Il existe des situations où le maintien en détention d’une personne dont les autorités continuent d’envisager le refoulement ou l’expulsion pourrait être incompatible avec l’interprétation que la Cour a donnée à l’article 5 § 1 f) dans l’arrêt Chahal. C’est le cas, par exemple, lorsque la personne en question démontre qu’elle risquerait de subir un traitement contraire à l’article 3 de la Convention si elle était renvoyée dans son pays. En pareille hypothèse, quelle que soit la gravité de la menace que cette personne représente pour la sécurité nationale, il est constant que l’article 3 fait obstacle à son refoulement ou à son expulsion vers un lieu où elle courrait un risque réel d’être soumise à un tel traitement.
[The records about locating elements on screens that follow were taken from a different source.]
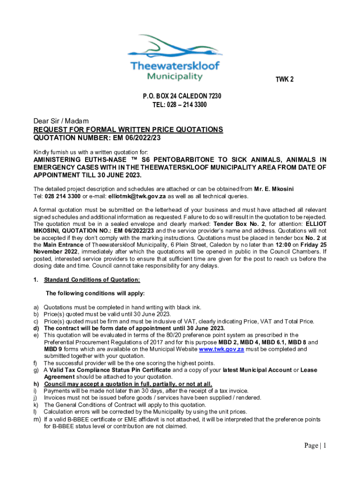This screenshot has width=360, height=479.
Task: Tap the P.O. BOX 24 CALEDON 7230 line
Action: pyautogui.click(x=181, y=96)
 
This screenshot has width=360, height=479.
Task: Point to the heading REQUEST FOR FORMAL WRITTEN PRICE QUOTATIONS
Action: pyautogui.click(x=128, y=130)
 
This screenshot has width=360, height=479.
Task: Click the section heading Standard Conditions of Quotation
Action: pyautogui.click(x=92, y=280)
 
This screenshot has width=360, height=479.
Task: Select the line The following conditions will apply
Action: pyautogui.click(x=95, y=293)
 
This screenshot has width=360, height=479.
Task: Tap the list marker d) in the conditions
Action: pyautogui.click(x=36, y=328)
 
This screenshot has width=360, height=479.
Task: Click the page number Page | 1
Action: pyautogui.click(x=315, y=446)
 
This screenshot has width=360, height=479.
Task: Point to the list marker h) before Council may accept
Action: pyautogui.click(x=36, y=384)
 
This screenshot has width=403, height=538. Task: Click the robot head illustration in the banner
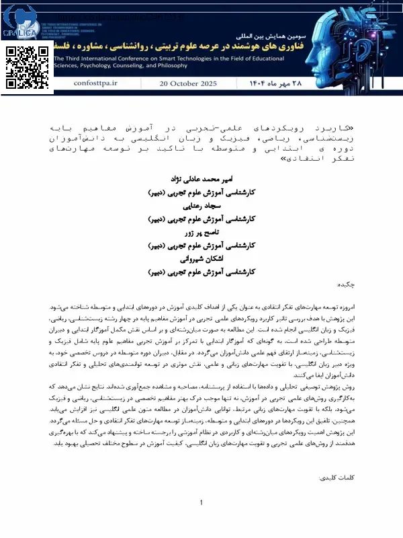pos(366,40)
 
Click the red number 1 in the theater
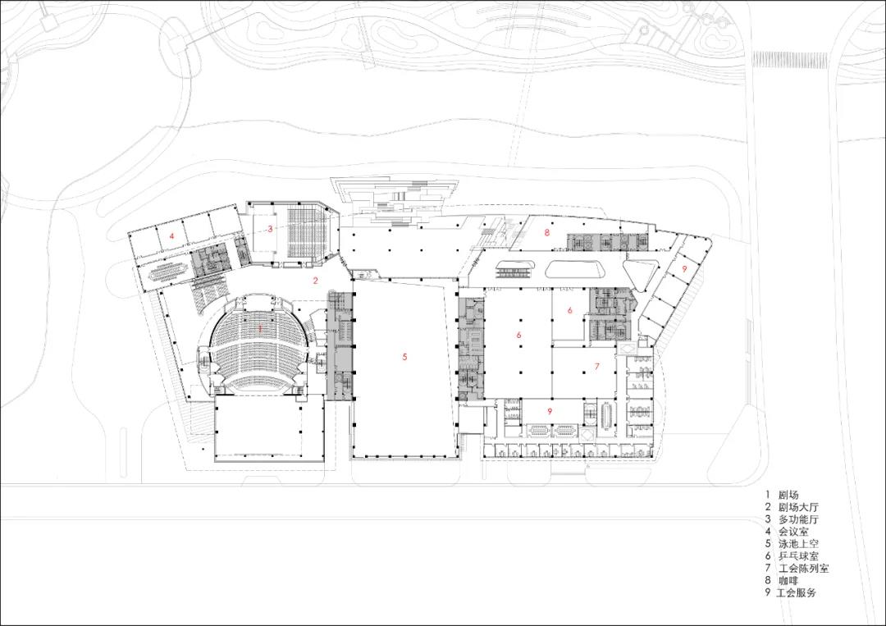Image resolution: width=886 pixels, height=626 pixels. pyautogui.click(x=260, y=328)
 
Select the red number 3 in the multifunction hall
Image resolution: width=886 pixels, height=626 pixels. pyautogui.click(x=270, y=229)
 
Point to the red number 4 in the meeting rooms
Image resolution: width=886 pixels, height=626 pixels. pyautogui.click(x=171, y=235)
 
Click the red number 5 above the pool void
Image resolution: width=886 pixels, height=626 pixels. pyautogui.click(x=404, y=357)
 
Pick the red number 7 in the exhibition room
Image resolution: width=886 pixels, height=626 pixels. pyautogui.click(x=596, y=367)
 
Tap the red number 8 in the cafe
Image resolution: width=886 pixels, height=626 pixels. pyautogui.click(x=547, y=231)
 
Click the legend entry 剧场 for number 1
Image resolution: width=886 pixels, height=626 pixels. pyautogui.click(x=788, y=495)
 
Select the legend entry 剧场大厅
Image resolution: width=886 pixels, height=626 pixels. pyautogui.click(x=798, y=507)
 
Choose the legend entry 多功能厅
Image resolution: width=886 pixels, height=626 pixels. pyautogui.click(x=798, y=519)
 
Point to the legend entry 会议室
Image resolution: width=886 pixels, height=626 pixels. pyautogui.click(x=793, y=532)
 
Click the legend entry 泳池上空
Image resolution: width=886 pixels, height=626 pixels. pyautogui.click(x=798, y=544)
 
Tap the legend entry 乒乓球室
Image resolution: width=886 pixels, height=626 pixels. pyautogui.click(x=798, y=556)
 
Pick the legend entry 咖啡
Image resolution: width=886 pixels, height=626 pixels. pyautogui.click(x=788, y=581)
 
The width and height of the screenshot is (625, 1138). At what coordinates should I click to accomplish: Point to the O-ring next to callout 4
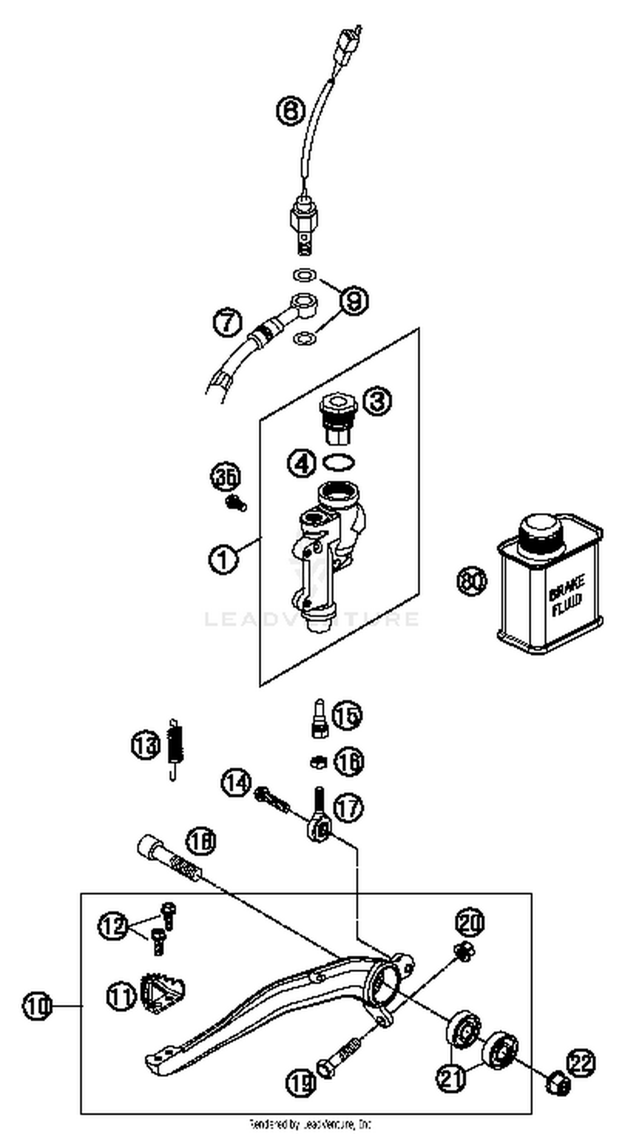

Lorsqu’aucune autre destination n’est immédiatement envisageable, l’exécution de la mesure d’éloignement peut se trouver momentanément compromise bien que l’on ait pour objectif ultime de refouler ou d’expulser la personne concernée dès que l’on aura trouvé un arrangement satisfaisant. En outre, il est possible que cette personne échappe à toute action pénale en raison des règles strictes d’admissibilité de la preuve et des exigences probatoires rigoureuses qui caractérisent le système de justice pénale britannique.

La dérogation au titre de l’article 15 de la Convention

Le gouvernement s’est penché sur la question de savoir si l’exercice du pouvoir de détention élargi institué par la loi de 2001 sur la sécurité et la lutte contre la criminalité et le terrorisme pouvait se révéler incompatible avec l’article 5 § 1 de la Convention. Comme il a été indiqué ci-dessus, il peut y avoir des cas où des personnes que l’on maintient en détention dans l’intention de les refouler ou de les expulser ne peuvent cependant être considérées comme se trouvant sous le coup d’une « procédure d’expulsion en cours » au sens de l’article 5 § 1 f) tel qu’interprété par la Cour dans l’affaire Chahal. Dans la mesure où l’exercice du pouvoir de détention élargi pourrait être incompatible avec les obligations qui incombent au Royaume-Uni au titre de l’article 5 § 1, le gouvernement a décidé d’user jusqu’à nouvel ordre du droit de dérogation découlant de l’article 15 § 1 de la Convention ».

L’avis de dérogation était accompagné de l’exposé des dispositions du chapitre 4 du projet de loi de 2001 sur la sécurité et la lutte contre la criminalité et le terrorisme (« la loi de 2001 » ; voir le paragraphe 90 ci-dessous).

12.  Le 12 novembre 2001, le projet de loi sur la sécurité et la lutte contre la criminalité et le terrorisme où figuraient les clauses de ce qui allait devenir le chapitre 4 de la loi de 2001 fut déposé devant la Chambre des communes. Le Parlement adopta en deux semaines le projet en question, lequel avait fait l’objet d’une motion de programmation restrictive qui prévoyait trois jours de débats publics à la Chambre des communes pour l’examen des 125 dispositions du texte et qui suscita des protestations de la part de la Commission parlementaire mixte sur les droits de l’homme (Joint Committee of Human Rights) et du Comité restreint sur les affaires intérieures (Home Affairs Select Committee) contre la brièveté du délai qui leur avait été accordé pour étudier le projet.

13.  La loi de 2001 entra en vigueur le 4 décembre 2001. Pendant sa durée d’application, seize personnes – dont les onze requérants – firent l’objet d’un certificat délivré en application de son article 21 et furent incarcérées. Les six premiers requérants se virent notifier un certificat le 17 décembre 2001 et furent placés en détention peu après. Le septième requérant subit le même sort début février 2002. Les neuvième, huitième et dixième requérants firent l’objet d’un certificat et furent écroués le 22 avril 2002, le 23 octobre 2002 et le 14 janvier 2003 respectivement. Visé par un certificat délivré le 2 octobre 2003, le onzième requérant, qui était déjà incarcéré sur le fondement d’autres dispositions légales, fut maintenu en détention.